After getting his B.Tech. (Honors) from IIT-Bombay and Master’s in electrical engineering(MSEE) from Stanford University, Dilip worked at various organizations, starting as an individual contributor and then progressing to head an engineering organization of a division of a high-tech company, with $2B in sales, in California’s Silicon Valley. His current interest in coaching resulted from his career experiences spanning nearly four decades, at four very diverse organizations–and industries, including a major conglomerate in India, and from what it takes to re-invent oneself time and again, especially after a lay-off and with constraints that are beyond your control.

During the 45-plus years since his graduation, Dilip has reinvented himself time and again to explore new career horizons. When he left the corporate world, as head of engineering of a technology company, he started his own technology consulting business, helping high-tech and biotech companies streamline their product development processes. Dilip’s third career was working as a marketing consultant helping Fortune-500 companies dramatically improve their sales, based on a novel concept. It is during this work that Dilip realized that the greatest challenge most corporations face is available leadership resources and effectiveness; too many followers looking up to rudderless leadership.

Dilip then decided to work with corporations helping them understand the leadership process and how to increase leadership effectiveness at every level.
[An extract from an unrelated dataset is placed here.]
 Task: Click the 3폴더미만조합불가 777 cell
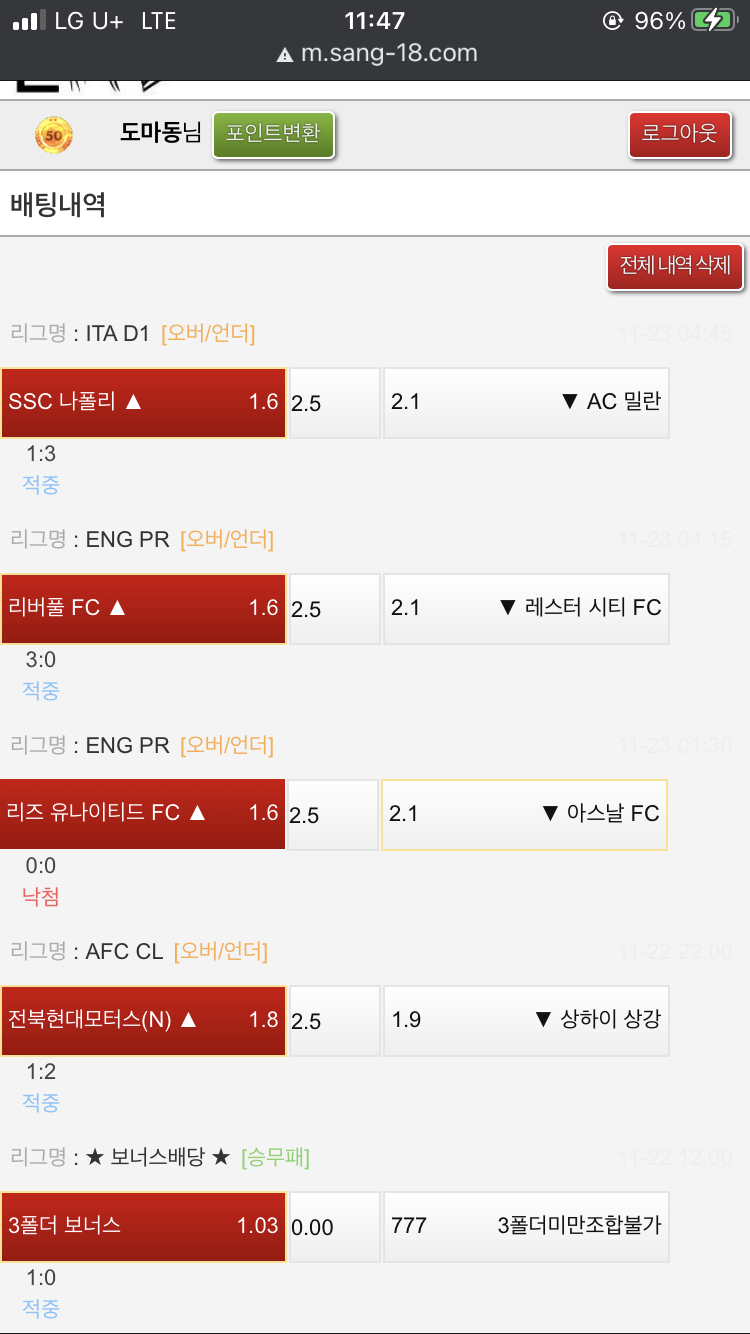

Soon afterwards, when the job-market tanked in Silicon Valley in 2001, Dilip changed his career track yet again and decided to work initially with many high-tech refugees, who wanted expert guidance in their reinvention and reemployment. Quickly, Dilip expanded his practice to help professionals from all walks of life.

Now in his fifth career, Dilip works with professionals in the Silicon Valley and around the world helping with reinvention to get their dream jobs or vocations. As a career counselor and life coach, Dilip’s focus has been career transitions for professionals at all levels and engaging them in a purposeful pursuit. Working with them, he has developed many groundbreaking approaches to career transition that are now published in five books, his weekly blogs, and hundreds of articles. He has worked with those looking for a change in their careers–re-invention–and jobs at levels ranging from CEOs to hospital orderlies. He has developed numerous seminars and workshops to complement his individual coaching for helping others with making career and life transitions.

Dilip’s central theme in his practice is to help clients discover their latent genius and then build a value proposition around it to articulate a strong verbal brand.

Throughout this journey, Dilip has come up with many groundbreaking practices such as an Inductive Résumé and the Genius Extraction Tool. Dilip owns two patents, has two publications in the Harvard Business Review and has led a CEO roundtable for Chief Executive on Customer Loyalty. Both Amazon and B&N list numerous reviews on his five books. Dilip is also listed in Who’s Who, has appeared several times on CNN Headline News/Comcast Local Edition, as well as in the San Francisco Chronicle in its career columns. Dilip is a contributing writer to several publications. Dilip is a sought-after speaker at public and private forums on jobs, careers, leadership challenges, and how to be an effective leader.